↓
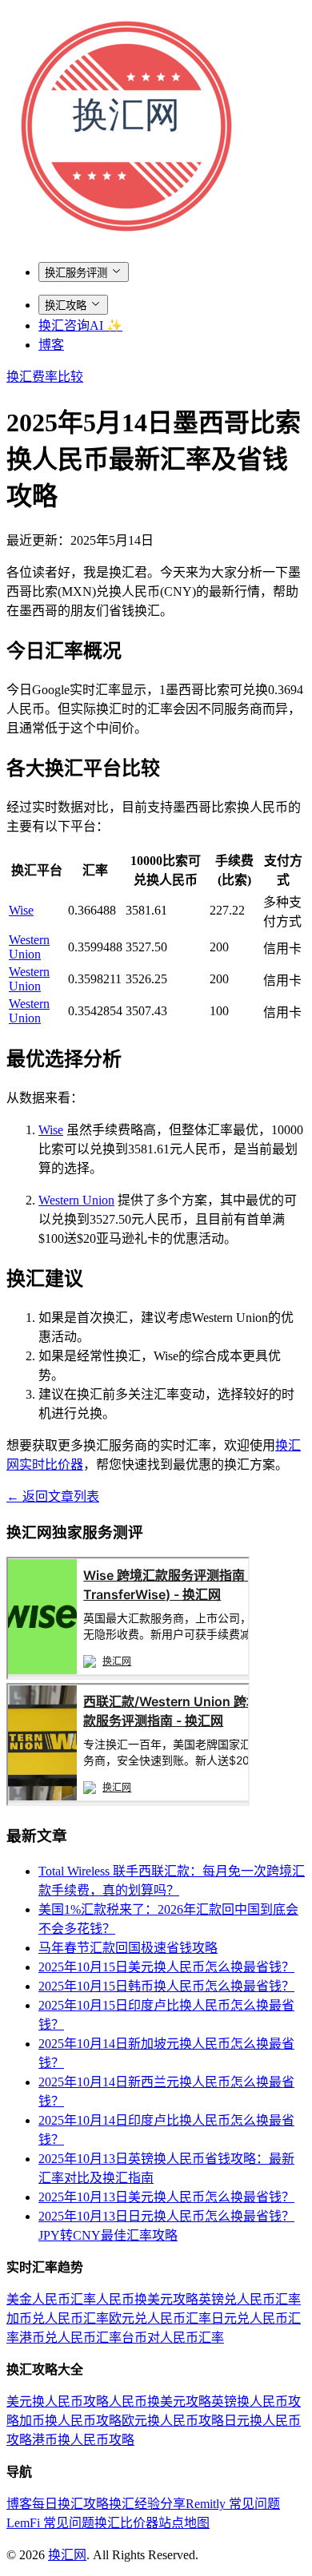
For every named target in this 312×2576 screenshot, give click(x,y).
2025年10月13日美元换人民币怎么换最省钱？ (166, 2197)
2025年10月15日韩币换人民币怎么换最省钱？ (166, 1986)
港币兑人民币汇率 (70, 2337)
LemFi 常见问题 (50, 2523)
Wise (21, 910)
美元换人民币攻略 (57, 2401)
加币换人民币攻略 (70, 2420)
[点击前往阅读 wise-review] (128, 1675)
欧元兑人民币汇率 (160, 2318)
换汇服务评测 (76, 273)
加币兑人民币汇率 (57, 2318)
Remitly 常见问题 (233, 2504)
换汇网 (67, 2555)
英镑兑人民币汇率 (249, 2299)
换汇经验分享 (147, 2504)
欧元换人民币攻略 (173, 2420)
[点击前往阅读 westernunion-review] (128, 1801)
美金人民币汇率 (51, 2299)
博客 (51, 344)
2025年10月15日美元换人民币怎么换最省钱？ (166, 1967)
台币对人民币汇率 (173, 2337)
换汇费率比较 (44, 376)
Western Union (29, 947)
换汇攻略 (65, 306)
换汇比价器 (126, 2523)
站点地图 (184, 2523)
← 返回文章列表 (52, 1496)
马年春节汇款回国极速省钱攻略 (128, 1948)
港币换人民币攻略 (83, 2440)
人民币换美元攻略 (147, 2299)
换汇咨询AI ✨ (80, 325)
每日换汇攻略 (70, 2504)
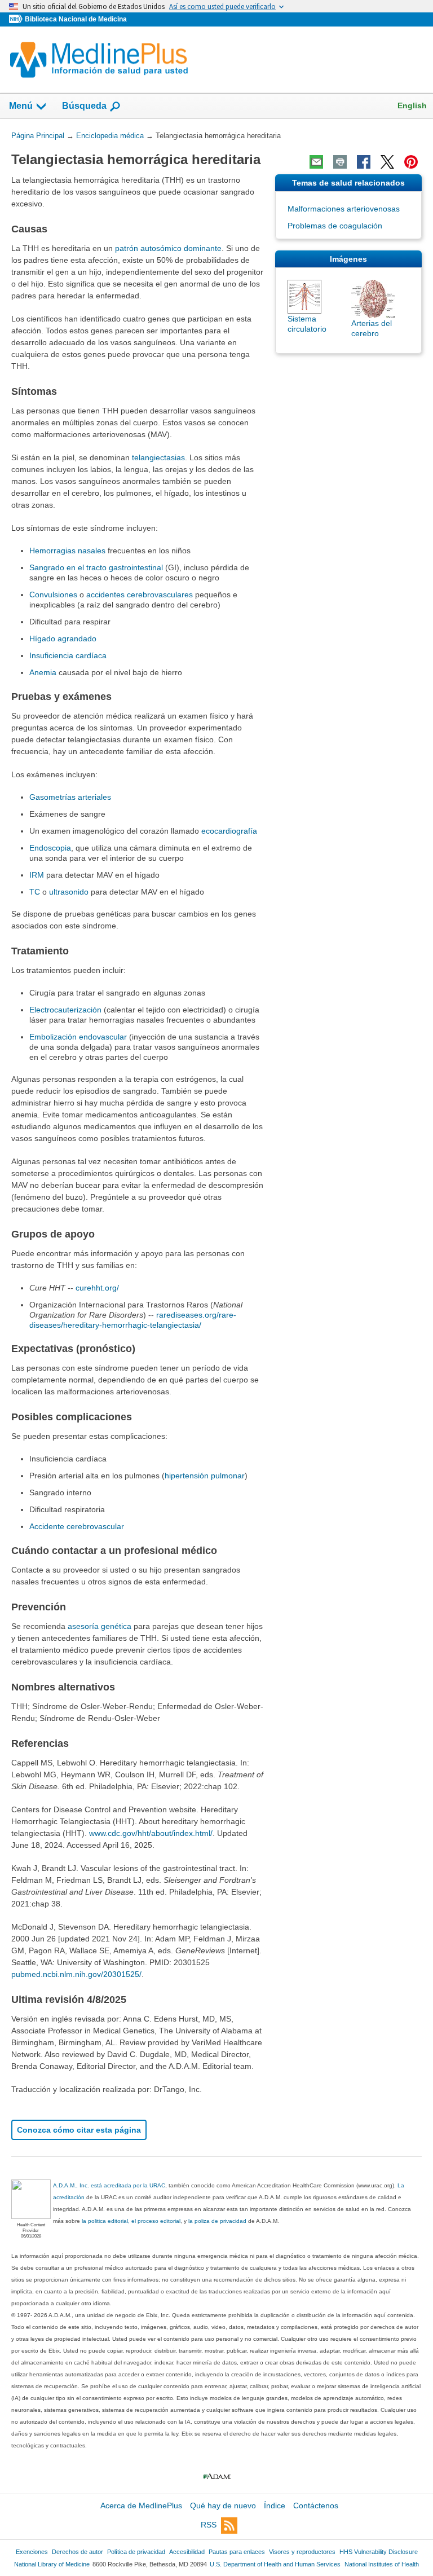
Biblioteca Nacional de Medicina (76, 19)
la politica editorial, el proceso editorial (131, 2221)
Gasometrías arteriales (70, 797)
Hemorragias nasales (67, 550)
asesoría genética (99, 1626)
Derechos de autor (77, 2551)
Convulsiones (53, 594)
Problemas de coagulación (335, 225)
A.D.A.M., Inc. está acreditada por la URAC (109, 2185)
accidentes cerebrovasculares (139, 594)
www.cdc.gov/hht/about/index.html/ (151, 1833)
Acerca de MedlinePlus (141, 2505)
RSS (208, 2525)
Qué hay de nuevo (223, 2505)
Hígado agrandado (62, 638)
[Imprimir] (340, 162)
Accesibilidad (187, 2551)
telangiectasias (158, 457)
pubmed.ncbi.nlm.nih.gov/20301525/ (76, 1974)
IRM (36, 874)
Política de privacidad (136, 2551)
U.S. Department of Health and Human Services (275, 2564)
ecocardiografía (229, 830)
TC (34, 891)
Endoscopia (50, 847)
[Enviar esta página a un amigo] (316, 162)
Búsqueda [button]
↑
Task directions: Answer with a number alone. It should equal the count of lines in the entries that hold "点击前往阅读".

Result of the task: 2